**THE PROBLEM:** Would you copy, word for word, each line from the one with "How do I perform: Click" to the end of the listing below, skipping all pictures?

**DATA EXTRACTS:**
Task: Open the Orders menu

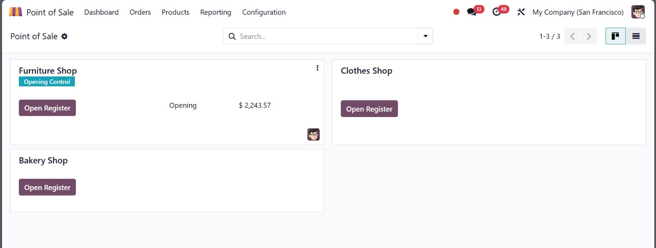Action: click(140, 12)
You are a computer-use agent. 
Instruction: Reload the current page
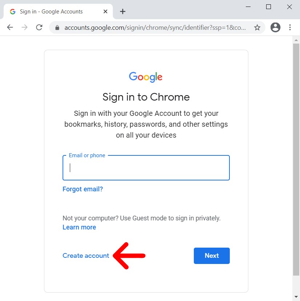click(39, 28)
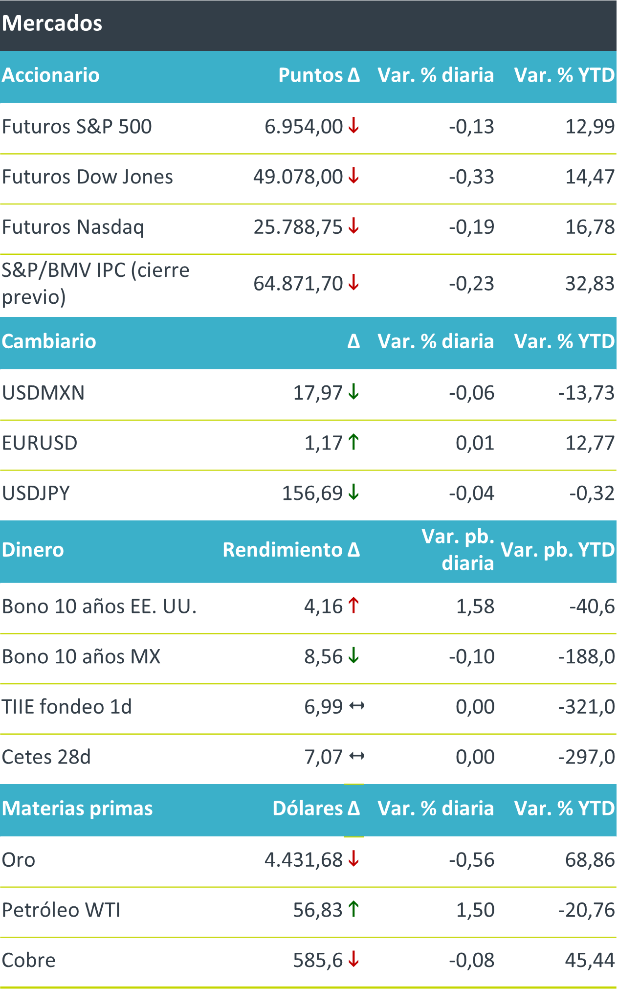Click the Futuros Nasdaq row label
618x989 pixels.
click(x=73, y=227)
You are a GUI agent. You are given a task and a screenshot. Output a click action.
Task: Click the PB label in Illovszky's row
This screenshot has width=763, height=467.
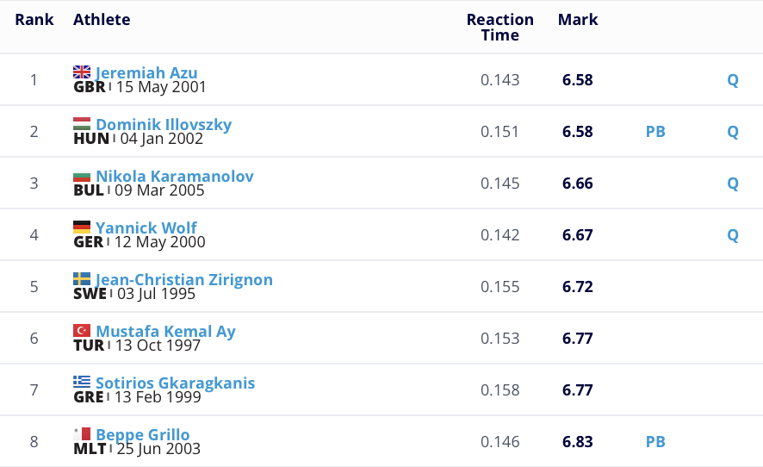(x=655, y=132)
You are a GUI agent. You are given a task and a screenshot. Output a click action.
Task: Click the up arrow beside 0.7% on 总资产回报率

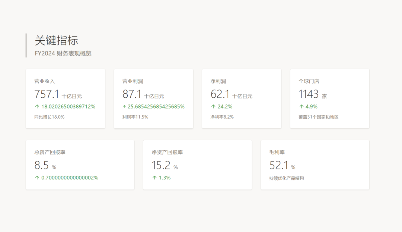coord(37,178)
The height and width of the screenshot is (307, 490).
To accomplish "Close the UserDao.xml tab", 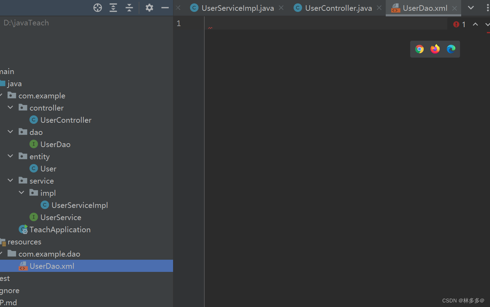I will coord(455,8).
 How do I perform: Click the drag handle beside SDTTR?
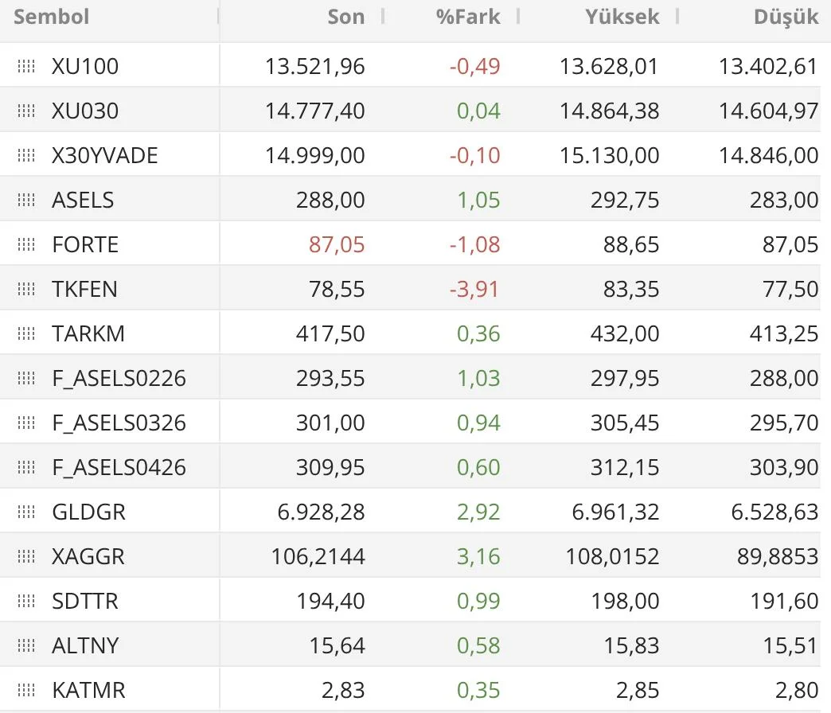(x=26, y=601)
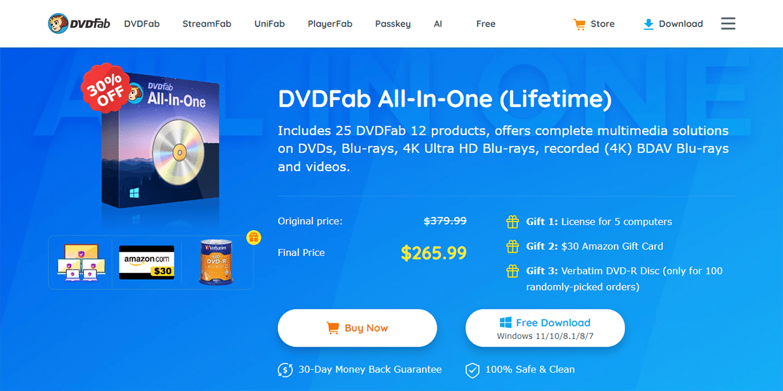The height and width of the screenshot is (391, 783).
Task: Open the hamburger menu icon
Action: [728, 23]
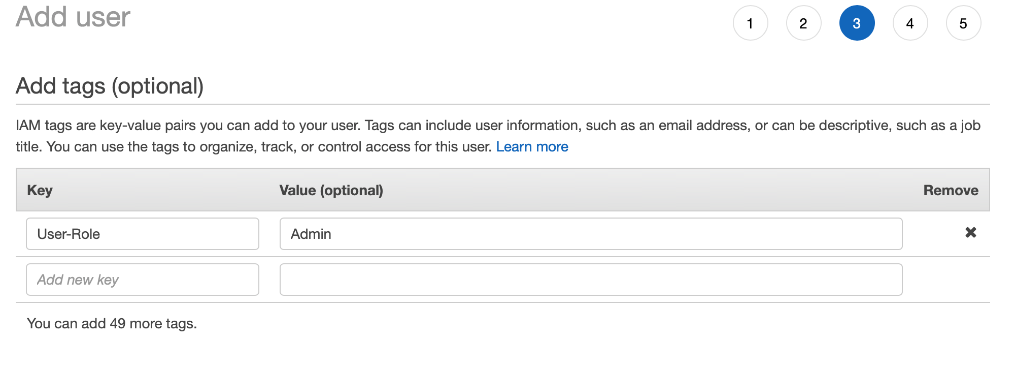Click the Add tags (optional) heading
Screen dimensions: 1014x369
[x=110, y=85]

**SOLUTION:**
 How do I perform: Click the drag handle beside SDTTR?
(x=26, y=601)
The height and width of the screenshot is (391, 783).
Task: Open the hamburger menu icon
Action: [728, 23]
Click the Add tags (optional) heading
Screen dimensions: 1014x369
[x=110, y=85]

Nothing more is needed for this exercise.